Start of RECORDS
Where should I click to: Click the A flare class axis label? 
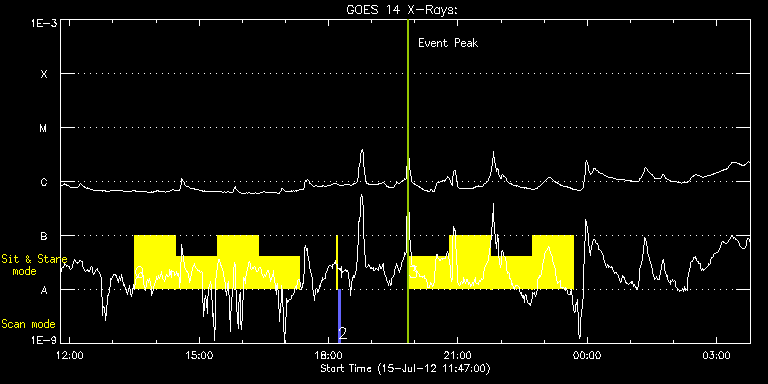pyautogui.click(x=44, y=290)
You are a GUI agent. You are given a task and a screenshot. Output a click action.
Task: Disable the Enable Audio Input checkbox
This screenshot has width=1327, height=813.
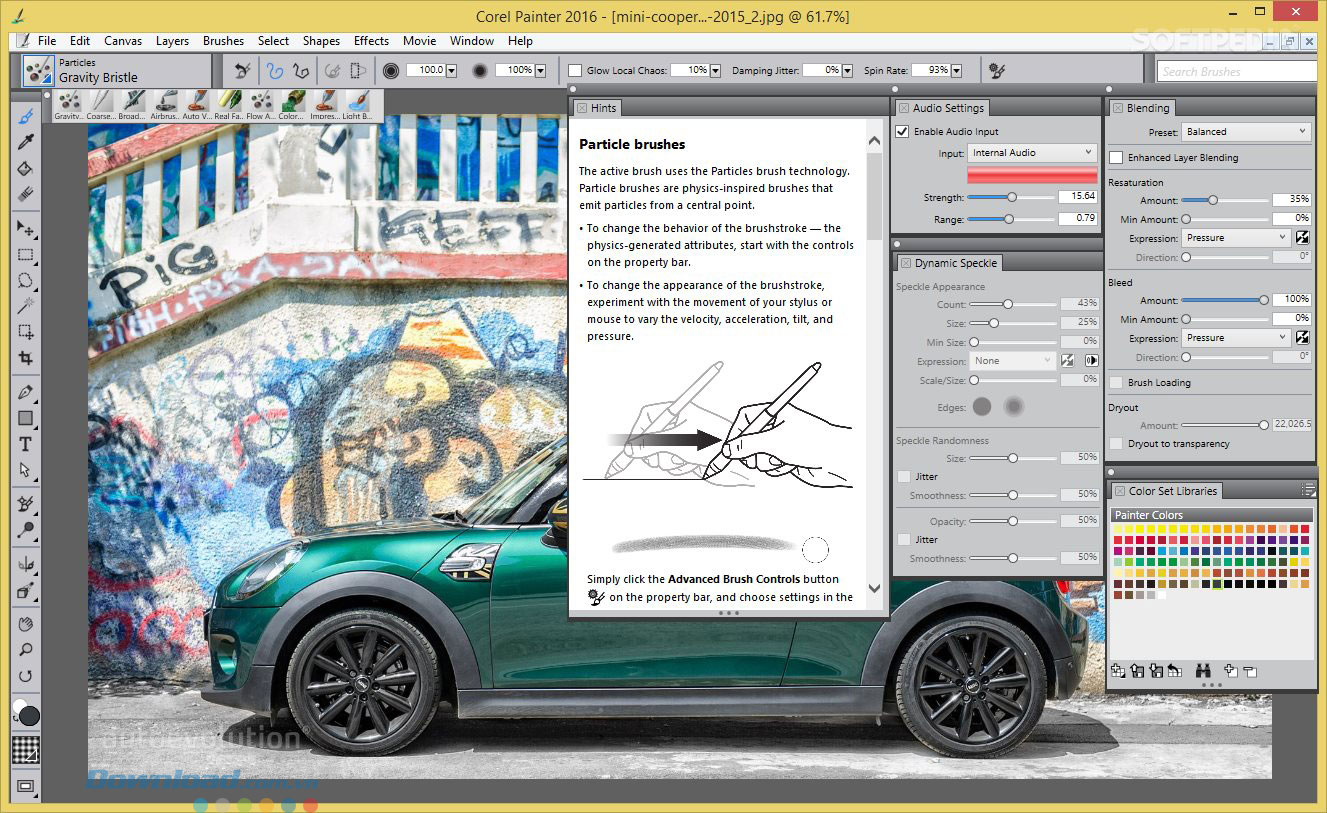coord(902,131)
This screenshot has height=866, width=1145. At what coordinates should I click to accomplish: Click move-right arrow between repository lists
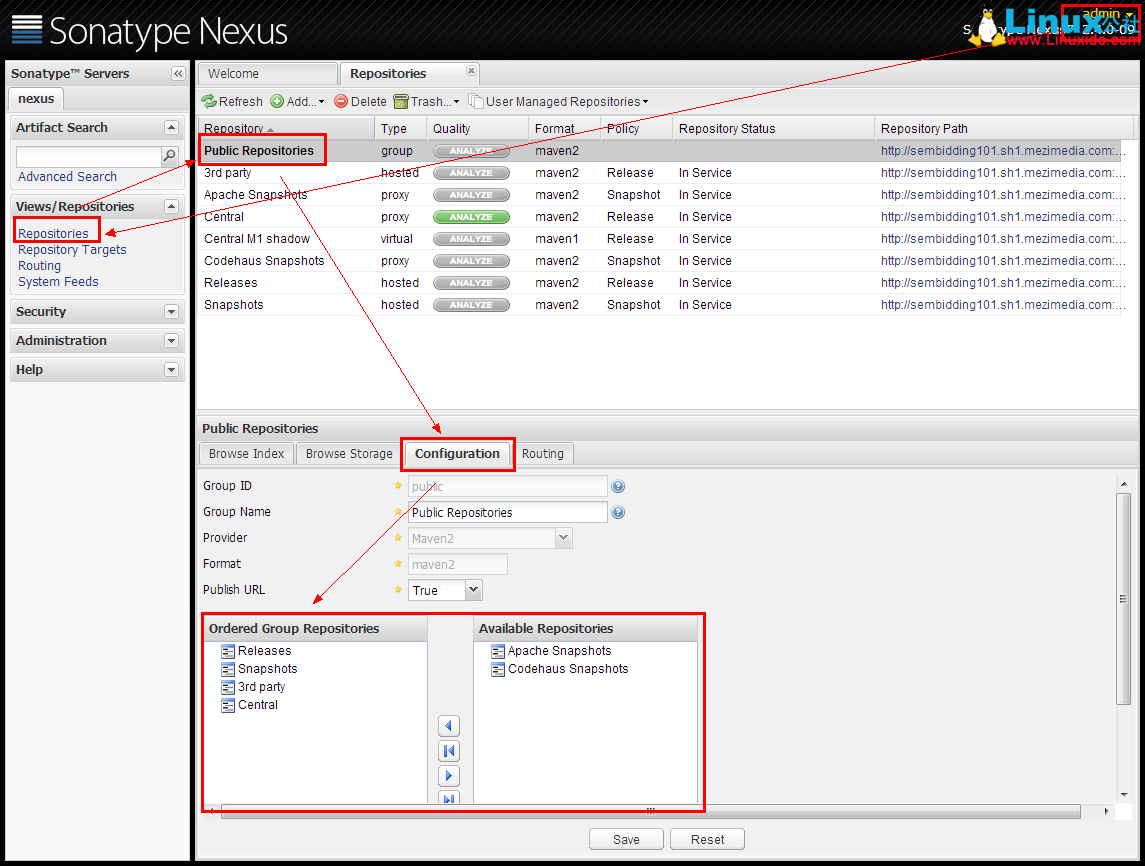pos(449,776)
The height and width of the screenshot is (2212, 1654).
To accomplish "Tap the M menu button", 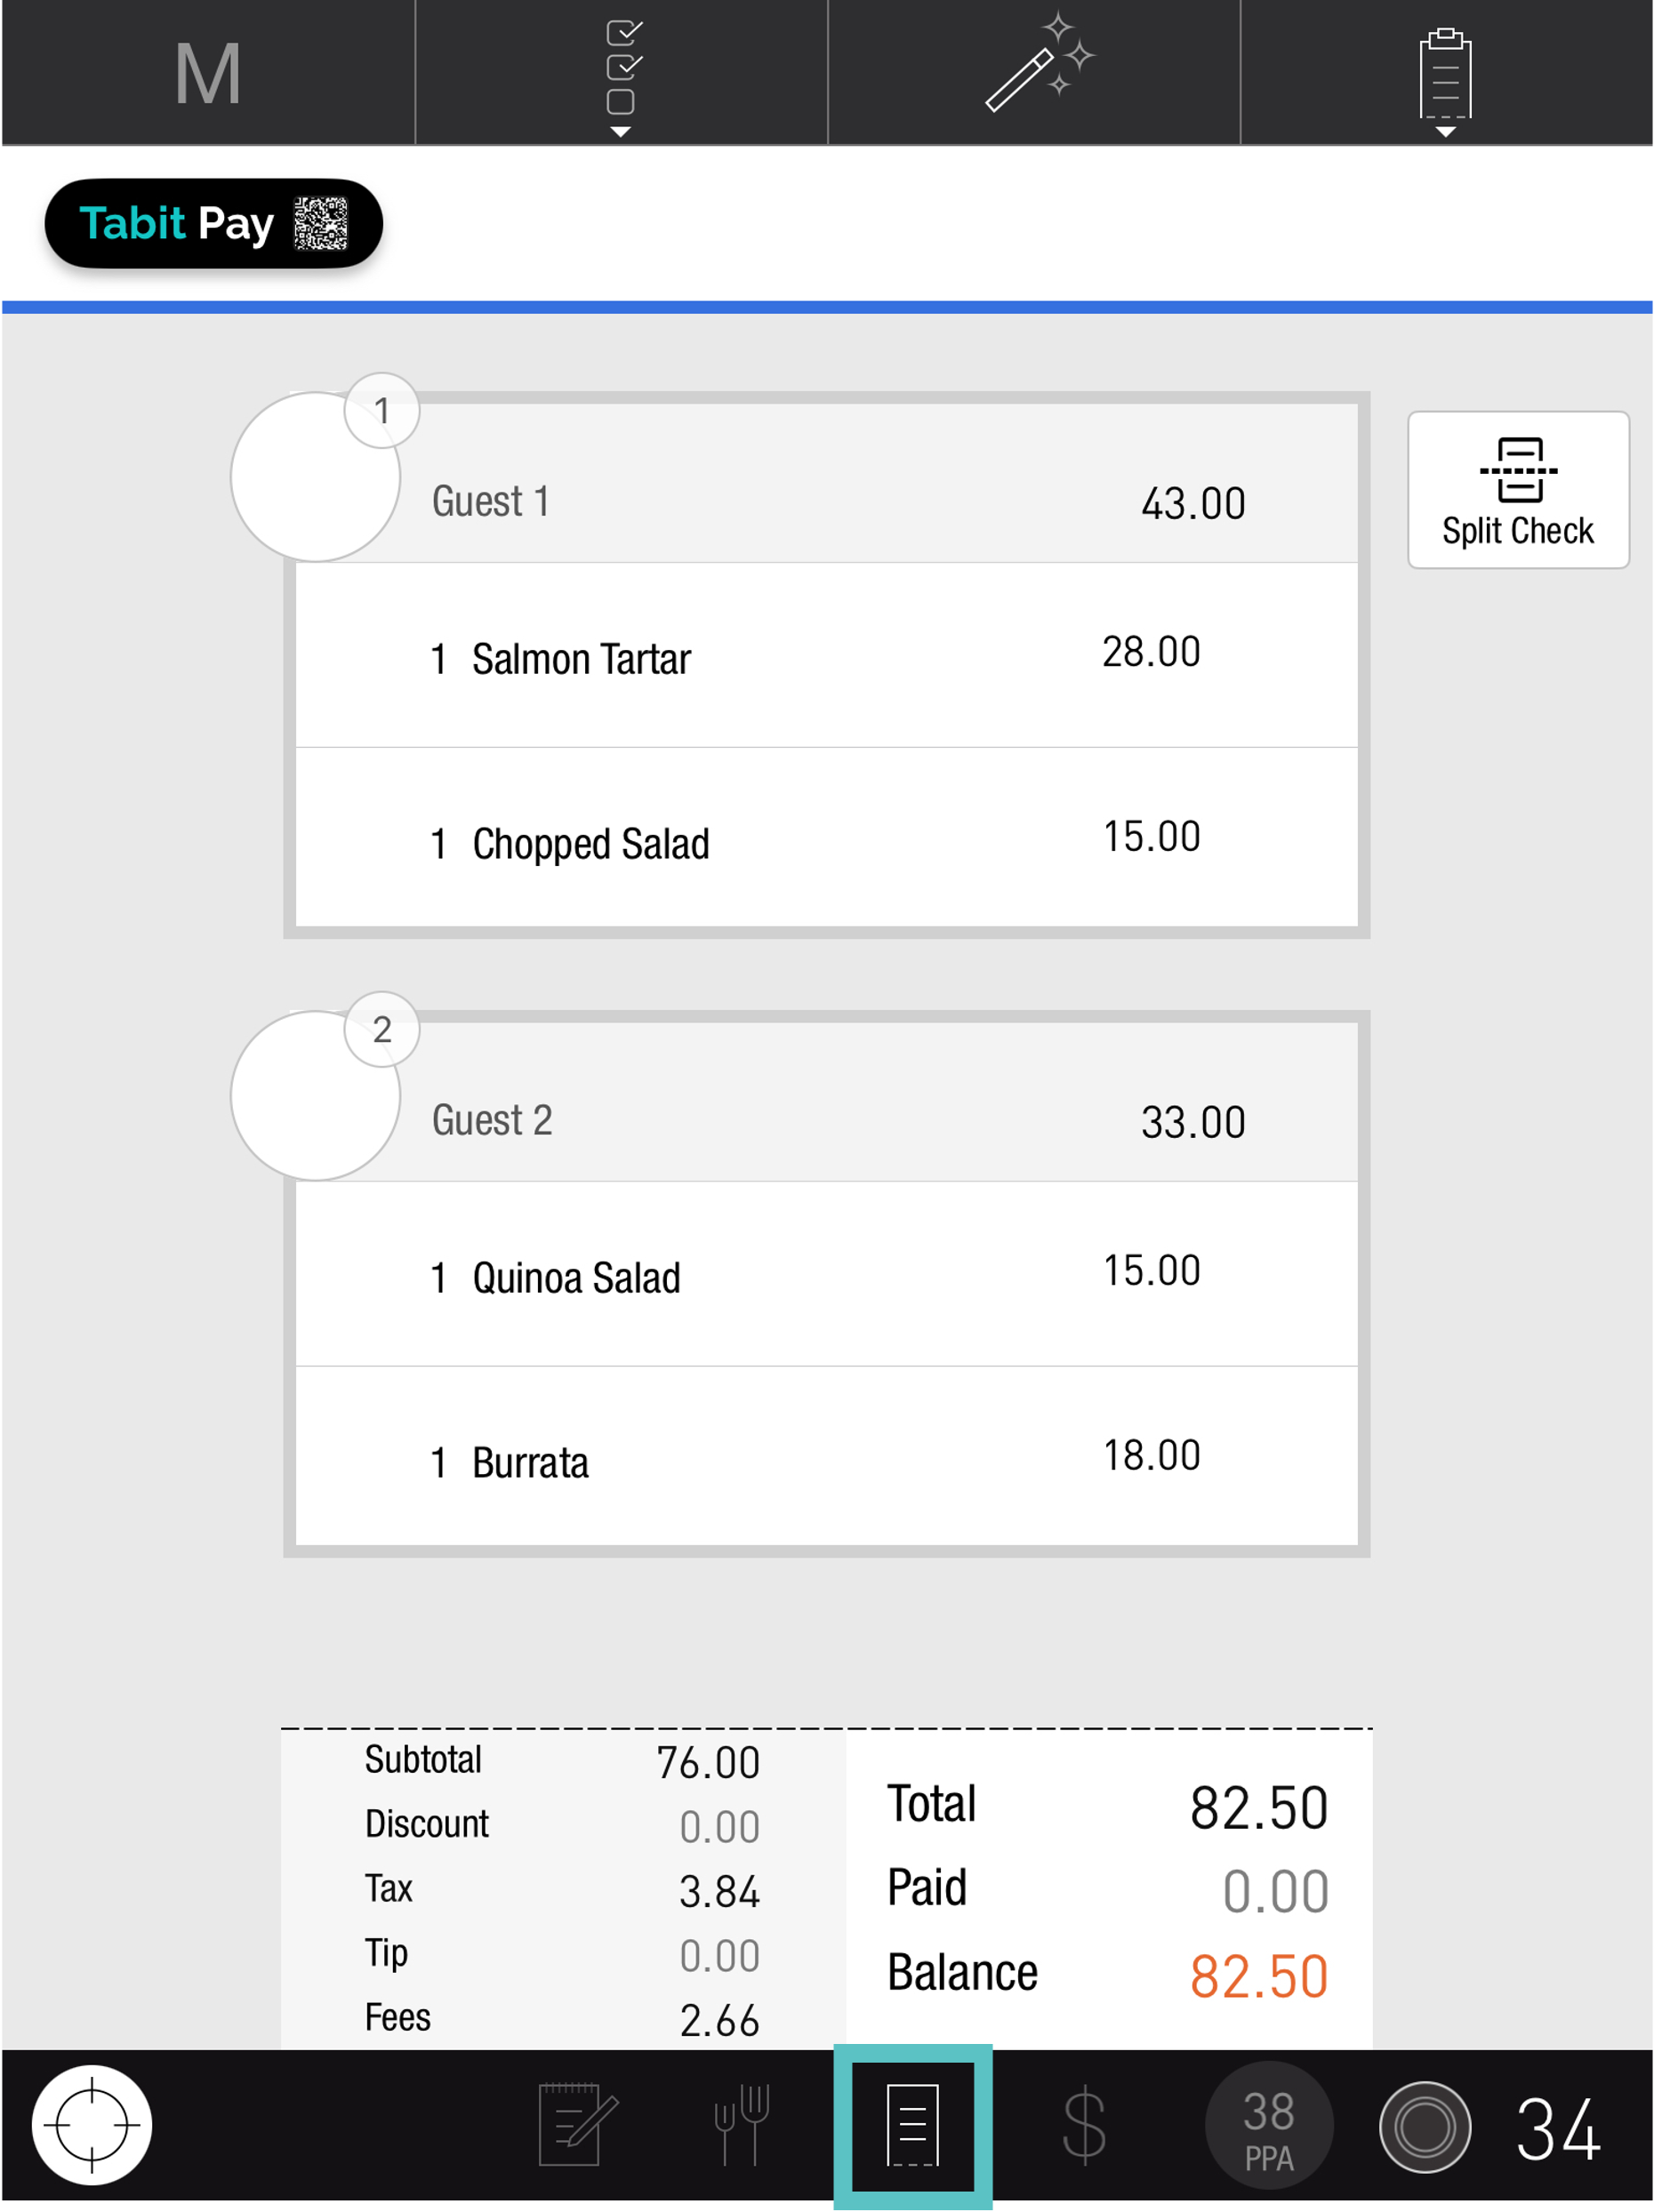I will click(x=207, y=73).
End of RECORDS
* **WORK REQUIRED**
Output only the lines running from the top of the data above to the line with "The height and", inclusive, word for word and without pictures.

* **ANSWER TO THIS TASK**
Where should I click to: Click the A flare class axis label? 
pyautogui.click(x=44, y=290)
You are a GUI agent. You are given a task and a screenshot. Output a click action.
Task: Disable the Enable Audio Input checkbox
This screenshot has width=1327, height=813.
coord(902,131)
This screenshot has height=866, width=1145. At what coordinates should I click to accomplish: Click move-right arrow between repository lists
pos(449,776)
The height and width of the screenshot is (2212, 1654).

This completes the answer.